Nasza Loteria SR - pasek na kartach artykułów

W klubie Maska w Kielcach ktoś rozpylił gaz! Mężczyzna ma poparzoną twarz

Paulina Baran
Policja szuka kobiety, która w niedzielę rozpyliła gaz w klubie „Maska” w Kielcach. Cała sala zaczęła się dusić, ludzie rzucili się do wyjścia.

ZOBACZ TAKŻE:
Dwa wypadki na A2 w okolicach Poznania. 7 osób rannych

(Dostawca: x-news)

- Wszystko działo się bardzo szybko. Najpierw jakiś młody mężczyzna został spryskany gazem, a potem cała sala zaczęła się dusić i wszyscy pchali się do wyjścia - zgłosił redakcji „Echa Dnia” jeden z uczestników imprezy, która odbywała się podczas świątecznej nocy z niedzieli na poniedziałek w klubie „Maska” w Kielcach.

Policja przegląda monitoring
Sprawdziliśmy tę informację i okazało się, że sprawa jest niezwykle poważna, już zajmuje się nią policja.
- Dotarło do nas zgłoszenie, że ktoś rozpylił w klubie jakąś drażniącą substancję- mówi Damian Janus z zespołu prasowego Komendy Wojewódzkiej Policji w Kielcach.

■ DOSTARCZONE DANE
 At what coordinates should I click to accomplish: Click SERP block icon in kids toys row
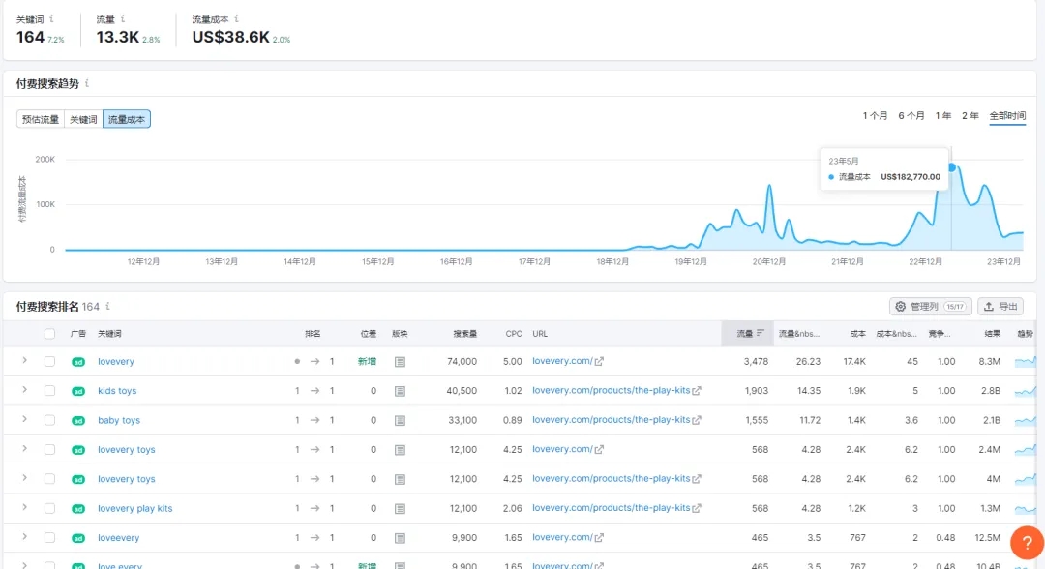[400, 391]
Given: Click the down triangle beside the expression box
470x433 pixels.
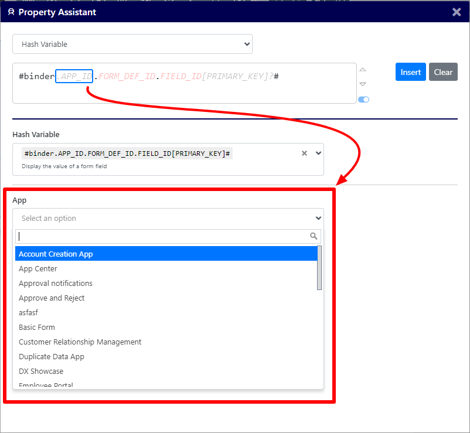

■ TWOJE ZADANIE
Przepisz w całości tekst o rozpyleniu gazu w kieleckim klubie, bez zmiany choćby jednego znaku.

■ ODPOWIEDŹ DO ĆWICZENIA
Nasza Loteria SR - pasek na kartach artykułów

W klubie Maska w Kielcach ktoś rozpylił gaz! Mężczyzna ma poparzoną twarz

Paulina Baran
Policja szuka kobiety, która w niedzielę rozpyliła gaz w klubie „Maska” w Kielcach. Cała sala zaczęła się dusić, ludzie rzucili się do wyjścia.

ZOBACZ TAKŻE:
Dwa wypadki na A2 w okolicach Poznania. 7 osób rannych

(Dostawca: x-news)

- Wszystko działo się bardzo szybko. Najpierw jakiś młody mężczyzna został spryskany gazem, a potem cała sala zaczęła się dusić i wszyscy pchali się do wyjścia - zgłosił redakcji „Echa Dnia” jeden z uczestników imprezy, która odbywała się podczas świątecznej nocy z niedzieli na poniedziałek w klubie „Maska” w Kielcach.

Policja przegląda monitoring
Sprawdziliśmy tę informację i okazało się, że sprawa jest niezwykle poważna, już zajmuje się nią policja.
- Dotarło do nas zgłoszenie, że ktoś rozpylił w klubie jakąś drażniącą substancję- mówi Damian Janus z zespołu prasowego Komendy Wojewódzkiej Policji w Kielcach.